Burmistrz Ochoty Katarzyna Łęgiewicz przekonuje, że nie gardzi wodą z kranu. Jak zapewniają urzędnicy, można ją pić, bo spełnia określone wymagania i normy.

W rodzinie burmistrz wodę z kranu piją jej małe dzieci, a w domu na co dzień jest używana do gotowania. Nie byłoby to możliwe, gdyby nie jakość „kranówki”.

Woda z ochockiej stacji filtrów jest smaczna, spełnia najsurowsze wymagania Sanepidu i normy określone przez Ministra Zdrowia oraz Unię Europejską – zapewniają urzędnicy. Ograniczono znacznie zużycie do jej dezynfekcji chloru. Nad jakością wody czuwają certyfikowane laboratoria kontrolujące codziennie jej jakość (niektóre wskaźniki oznaczane są także w weekendy). Miasto stara się też, żeby woda dostarczana mieszkańcom była tania – dziś za 1 metr sześcienny płacą 4,32 zł.

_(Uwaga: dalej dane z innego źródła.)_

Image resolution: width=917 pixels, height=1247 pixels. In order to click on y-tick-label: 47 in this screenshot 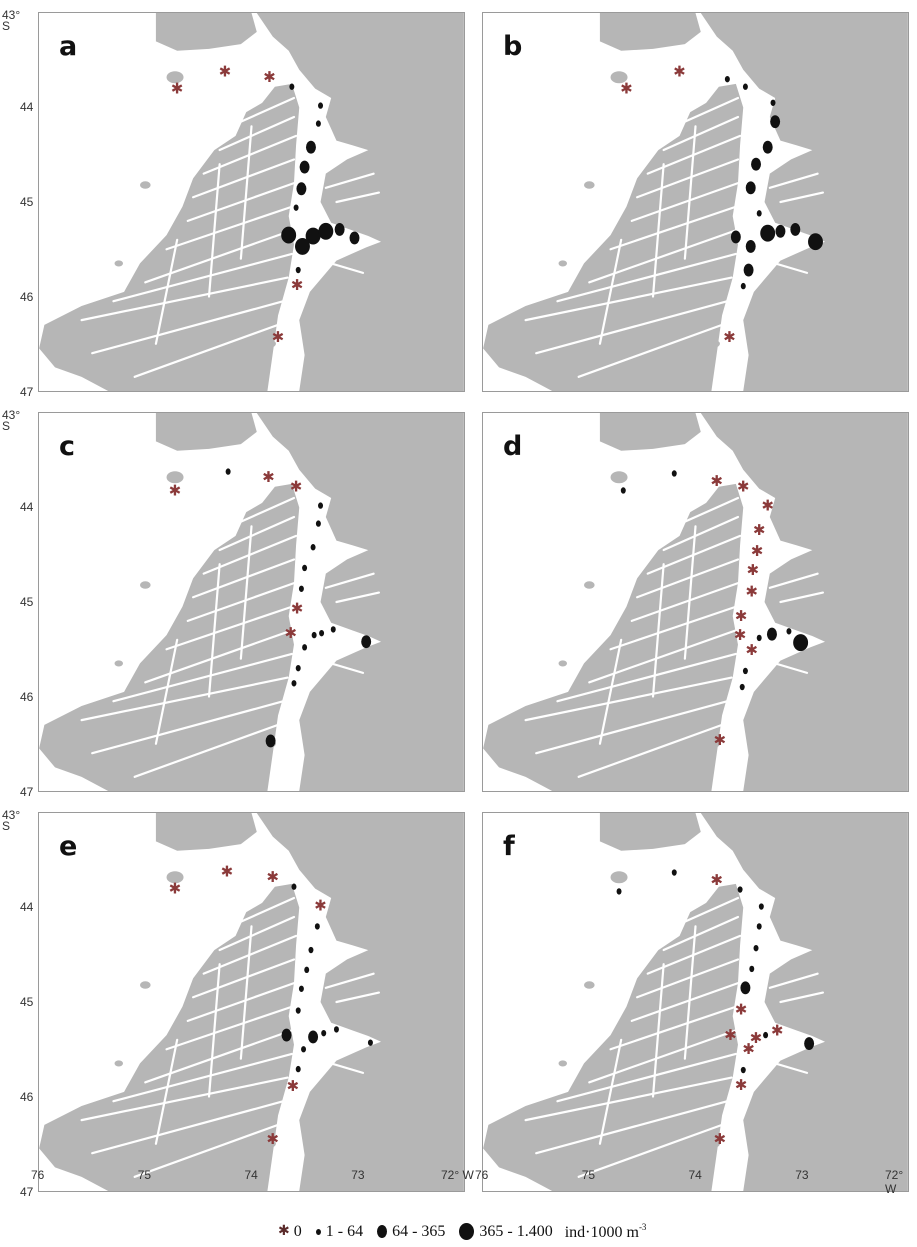, I will do `click(27, 392)`.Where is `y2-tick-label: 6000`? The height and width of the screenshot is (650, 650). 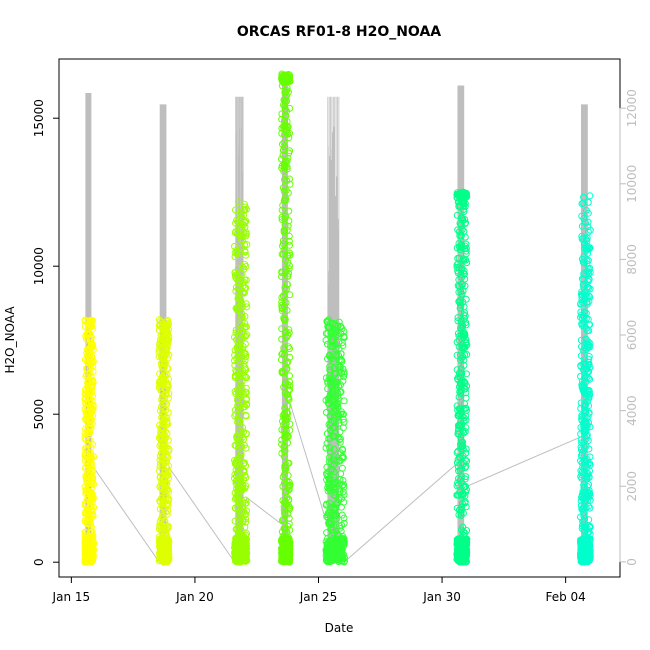
y2-tick-label: 6000 is located at coordinates (632, 336).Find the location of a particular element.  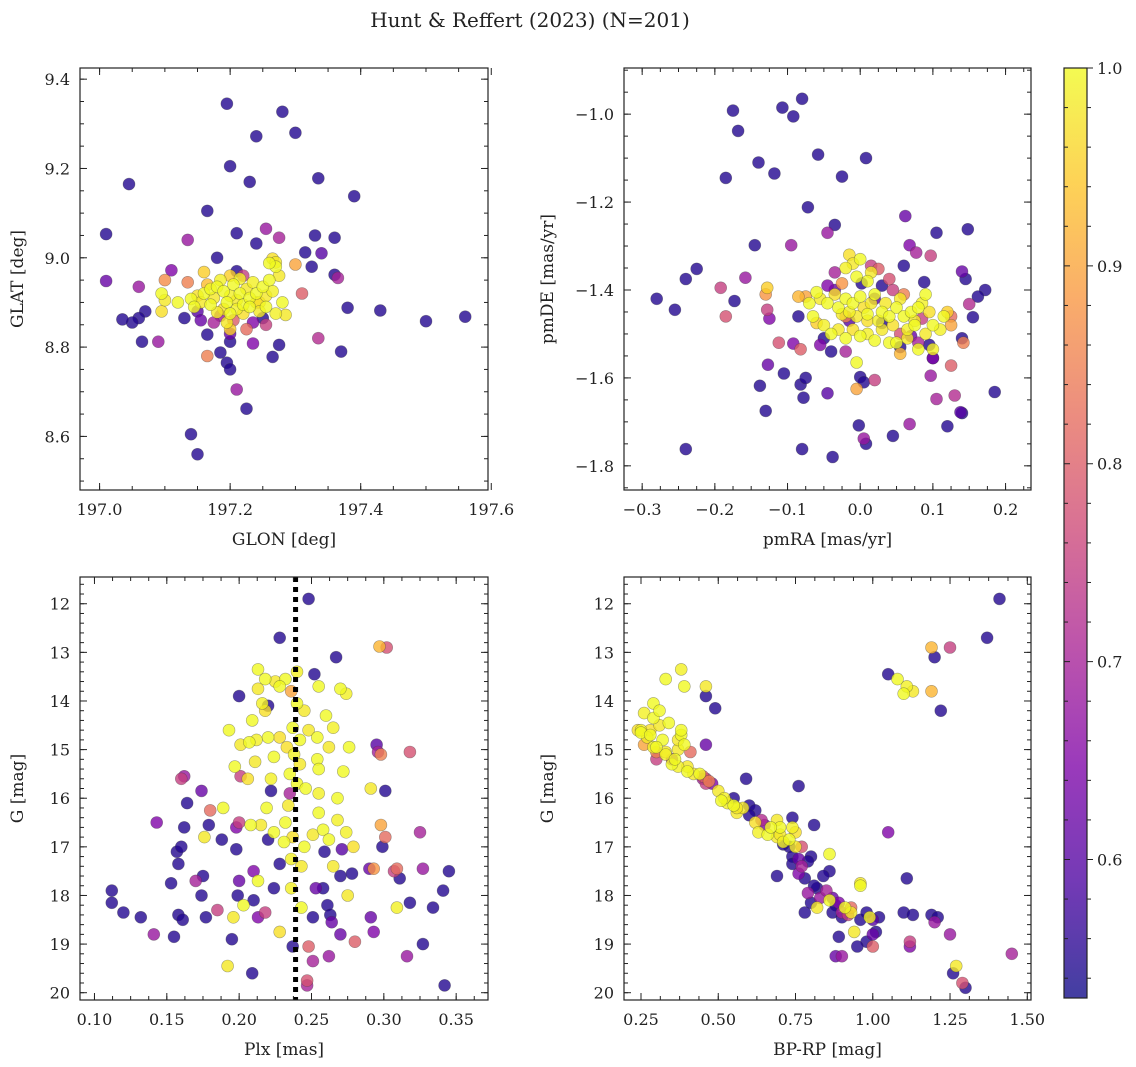

y-tick-label: −1.6 is located at coordinates (594, 378).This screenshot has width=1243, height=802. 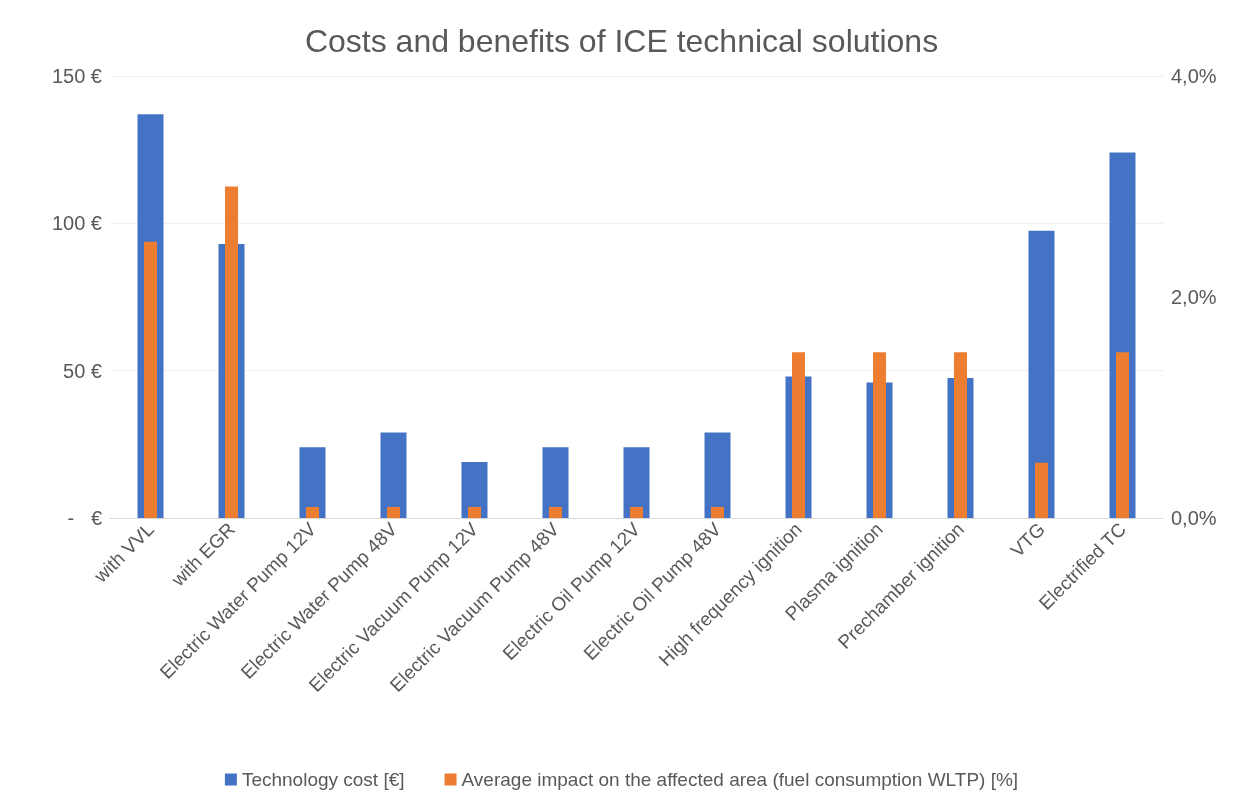 I want to click on legend-label: Technology cost [€], so click(x=323, y=780). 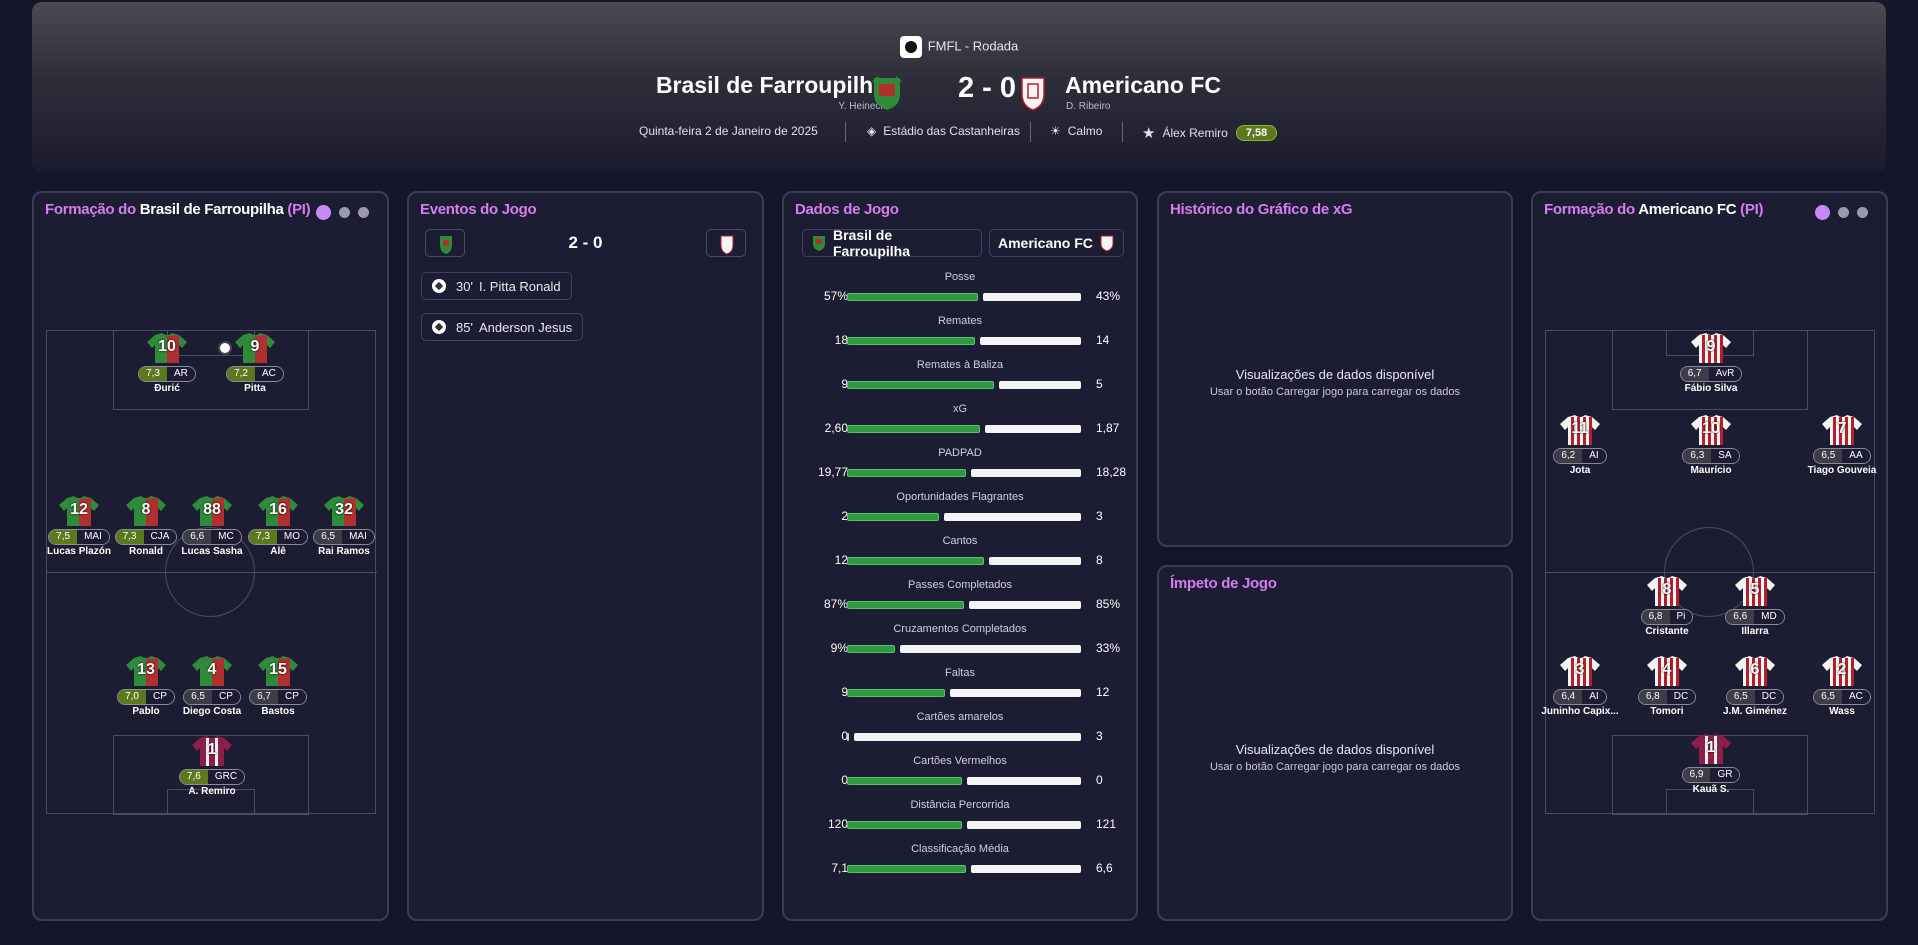 What do you see at coordinates (1711, 764) in the screenshot?
I see `player-card: 1 6,9 GR Kauã S.` at bounding box center [1711, 764]. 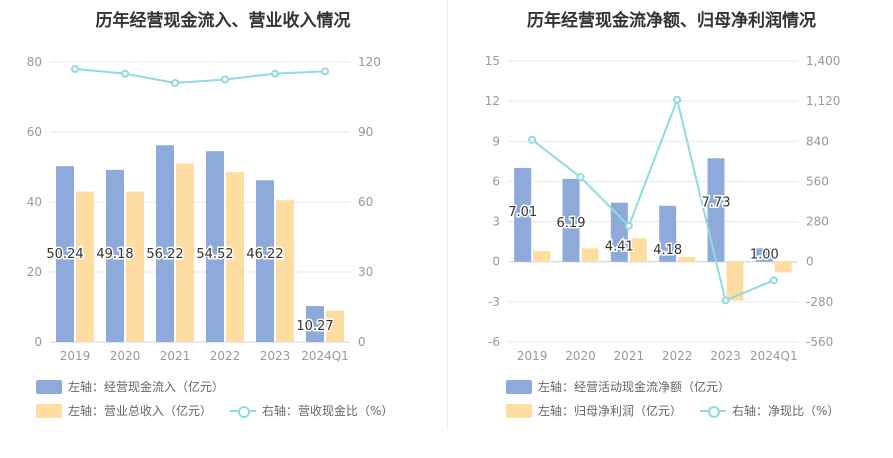 What do you see at coordinates (618, 386) in the screenshot?
I see `legend-item-net-cashflow: 左轴：经营活动现金流净额（亿元）` at bounding box center [618, 386].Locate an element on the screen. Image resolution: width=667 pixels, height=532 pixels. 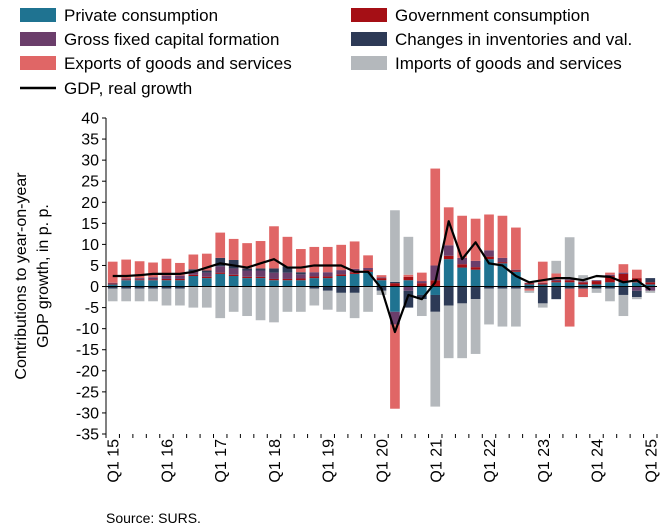
bar-imports-of-goods-and-services-2018Q4 is located at coordinates (314, 297). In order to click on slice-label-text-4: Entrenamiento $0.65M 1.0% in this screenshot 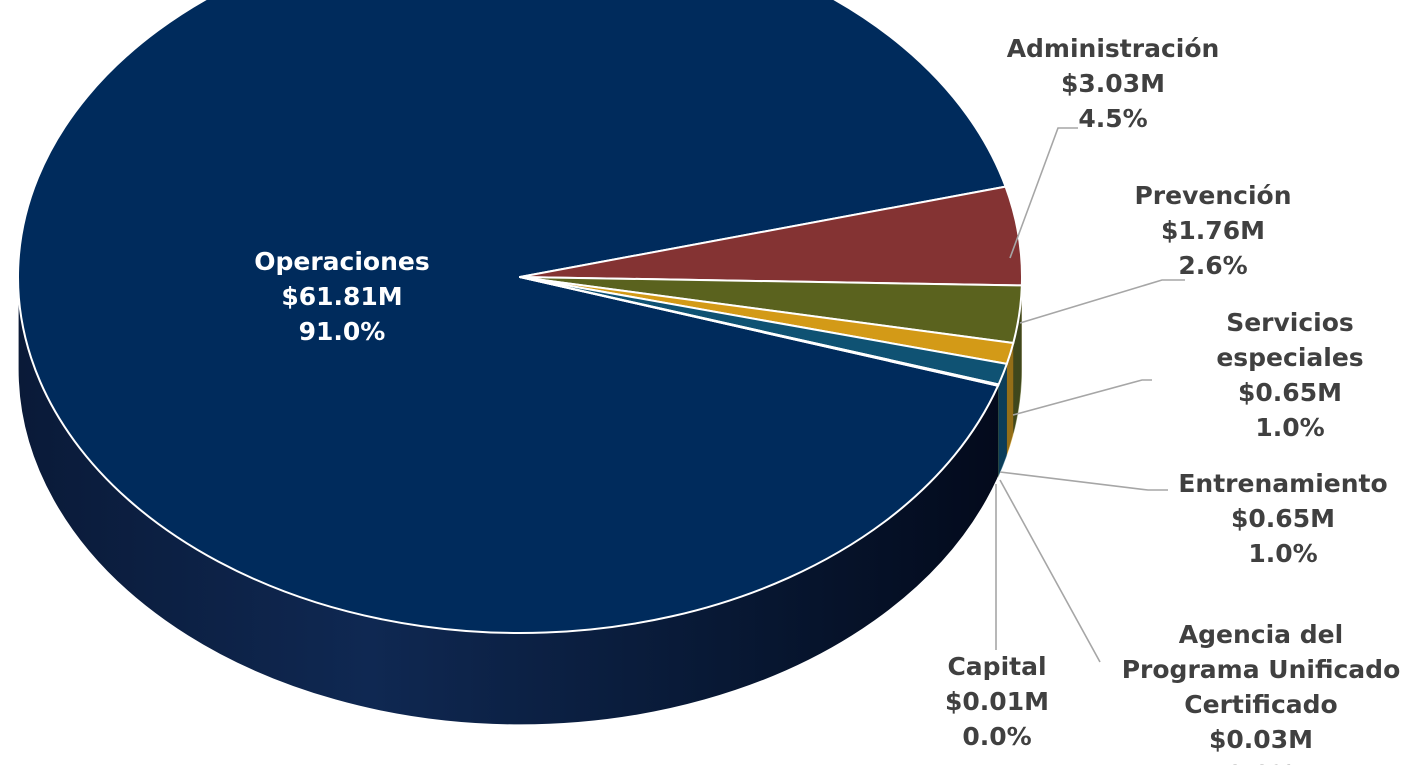, I will do `click(1282, 518)`.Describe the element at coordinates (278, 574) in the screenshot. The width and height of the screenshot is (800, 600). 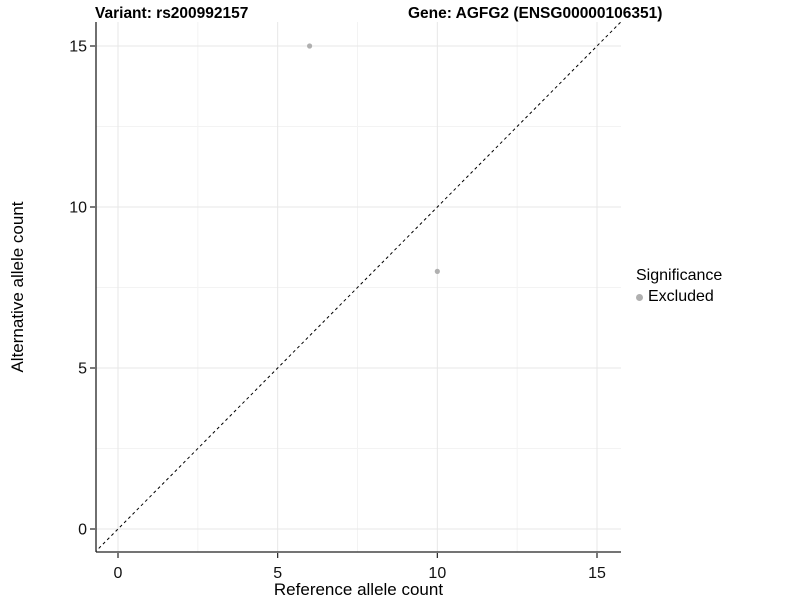
I see `x-tick-label: 5` at that location.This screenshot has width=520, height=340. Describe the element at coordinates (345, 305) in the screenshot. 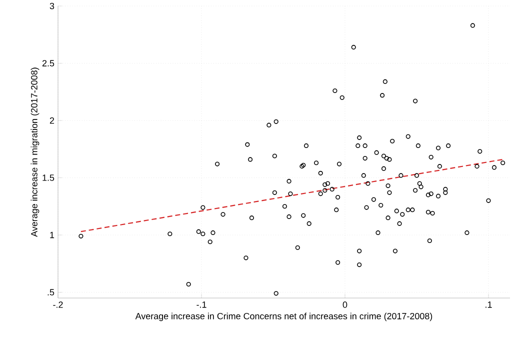

I see `x-tick-label: 0` at that location.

W latach 90. powstało w naszej dzielnicy ok. 10 ujęć wody oligoceńskiej. Wędrujący z baniakami i plastikowymi butlami stali się stałym elementem pejzażu Ochoty. Źródełka były wówczas konkurencją dla nielubianej „kranówki”. Władze dzielnicy dbały o ich remonty i konserwację, wymieniały aparaturę, opłacały kontrole Sanepidu. Miało to sens te kilkanaście lat temu. Dziś, gdy tanią wodę z kranu możemy podawać nawet dzieciom, staje się to nieracjonalne – zapewnia ochocki urząd.

Teraz źródełek jest coraz mniej (dziś dzielnica zarządza dwoma), coraz droższe jest też ich utrzymanie. Oligocenka wymaga także ścisłego reżimu przechowywania (w szklanych, mytych za każdym razem butelkach, w lodówce, do 24 godzin).

Historia kanalizacji

Brytyjski inżynier William Lindley w latach 70. i 80. dziewiętnastego wieku opracował rewolucyjny projekt miejskiej sieci kanalizacyjno-wodociągowej. System ten stał się modelowym przykładem i działa do dziś.
Same Filtry zostały wpisane do rejestru zabytków i uznane za pomnik historii. Zaopatrują w wodę sześć stołecznych dzielnic i kilka podwarszawskich miejscowości.